One of the first visitors to our system turned out to be a miner. He uploaded Monero mining software to it. He would not have been able to earn much on our specific system due to low productivity. However, if we combine the efforts of several tens or even hundreds of such systems, it could turn out quite well.

Extortionists

During the work of the hanipot, we twice encountered real ransomware viruses. In the first case, it was Crysis. Its operators logged on to the system through VNC, but then installed TeamViewer and already performed further actions with it. After waiting for a ransomware message demanding a ransom of $ 10,000 in BTC, we entered into correspondence with the criminals, asking them to decrypt one of the files for us. They fulfilled the request and repeated the ransom demand. We managed to bargain up to 6 thousand dollars, after which we simply reloaded the system on a virtual machine, because we got all the necessary information.

The second ransomware was Phobos. The hacker who installed it for an hour looked through the file system of the hanipot and scanned the network, and then still installed the ransomware.
The third ransomware attack turned out to be fake. An unknown “hacker” downloaded the haha.bat file to our system, after which we watched for some time how he was trying to make it work. One attempt was to rename haha.bat to haha.rnsmwr.

“Hacker” increases the harmfulness of the bat-file, changing its extension to .rnsmwr. Source: Trend Micro

When the batch file finally started to run, the “hacker” edited it, increasing the ransom from $ 200 to $ 750. After that, he “encrypted” all the files, left a ransomware message on the desktop and disappeared, changing the passwords on our VNC.

A couple of days later, the hacker returned and, to remind himself, launched a batch file, which opened many windows with a porn site. Apparently, in this way he tried to draw attention to his demand.

Summary

During the study, it turned out that as soon as information about the vulnerability was published, the hanipot attracted attention, and the activity grew day by day. In order for the trap to attract attention, we had to commit many security breaches of our fictional company. Unfortunately, this situation is far from rare among many real companies that do not have full-time IT and information security employees.

In the general case, organizations should use the principle of least privilege, while we have implemented the exact opposite to it to attract intruders. And the longer we watched the attacks, the more sophisticated they became compared to standard penetration testing methods.

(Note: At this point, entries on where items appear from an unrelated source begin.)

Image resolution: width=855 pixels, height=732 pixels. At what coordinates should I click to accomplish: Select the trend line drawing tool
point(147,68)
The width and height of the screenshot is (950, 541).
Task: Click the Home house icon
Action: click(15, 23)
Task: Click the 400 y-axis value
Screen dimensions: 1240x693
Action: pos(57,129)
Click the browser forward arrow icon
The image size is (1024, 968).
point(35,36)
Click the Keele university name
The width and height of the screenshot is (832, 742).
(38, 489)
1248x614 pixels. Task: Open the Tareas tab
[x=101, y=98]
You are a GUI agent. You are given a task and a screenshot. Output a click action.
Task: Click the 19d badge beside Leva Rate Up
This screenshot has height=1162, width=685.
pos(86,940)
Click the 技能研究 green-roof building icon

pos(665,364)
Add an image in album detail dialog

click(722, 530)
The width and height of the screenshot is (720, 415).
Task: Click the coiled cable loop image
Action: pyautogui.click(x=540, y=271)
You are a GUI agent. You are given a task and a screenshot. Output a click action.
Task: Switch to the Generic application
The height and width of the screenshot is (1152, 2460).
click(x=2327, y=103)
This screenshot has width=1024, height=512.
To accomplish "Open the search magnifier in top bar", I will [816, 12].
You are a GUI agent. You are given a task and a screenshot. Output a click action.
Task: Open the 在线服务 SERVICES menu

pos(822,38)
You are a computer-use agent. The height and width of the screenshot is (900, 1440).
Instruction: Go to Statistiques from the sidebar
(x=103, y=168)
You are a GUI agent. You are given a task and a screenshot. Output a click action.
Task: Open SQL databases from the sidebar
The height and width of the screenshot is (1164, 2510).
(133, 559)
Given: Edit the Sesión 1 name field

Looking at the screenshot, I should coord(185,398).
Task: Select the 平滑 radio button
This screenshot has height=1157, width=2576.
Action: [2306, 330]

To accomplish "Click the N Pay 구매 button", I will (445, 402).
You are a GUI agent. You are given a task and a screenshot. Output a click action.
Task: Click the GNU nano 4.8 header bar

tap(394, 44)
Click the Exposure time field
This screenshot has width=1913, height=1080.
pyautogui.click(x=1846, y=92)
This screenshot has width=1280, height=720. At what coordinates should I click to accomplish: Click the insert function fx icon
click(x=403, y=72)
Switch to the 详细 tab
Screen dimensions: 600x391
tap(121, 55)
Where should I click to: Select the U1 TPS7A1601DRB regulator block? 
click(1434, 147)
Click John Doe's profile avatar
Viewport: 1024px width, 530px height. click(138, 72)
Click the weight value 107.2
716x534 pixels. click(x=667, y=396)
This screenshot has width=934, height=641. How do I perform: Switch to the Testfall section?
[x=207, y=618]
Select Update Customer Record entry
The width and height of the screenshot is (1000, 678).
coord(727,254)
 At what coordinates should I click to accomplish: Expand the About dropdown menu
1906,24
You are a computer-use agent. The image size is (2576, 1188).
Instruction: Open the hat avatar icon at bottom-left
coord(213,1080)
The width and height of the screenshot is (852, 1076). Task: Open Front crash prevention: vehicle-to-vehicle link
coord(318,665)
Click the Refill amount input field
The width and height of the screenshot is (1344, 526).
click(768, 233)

And most importantly: all these attacks would fail if adequate security measures were implemented when setting up the network. Organizations must ensure that their equipment and industrial infrastructure components are not accessible from the Internet, as we specifically did in our trap.

Although we did not record a single attack on the engineer’s workstation, despite using the same local administrator password on all computers, we should avoid this practice to minimize the possibility of intrusions. Ведь слабая безопасность служит дополнительным приглашением для атаки на промышленные системы, которые уже давно вызывают интерес киберпреступников.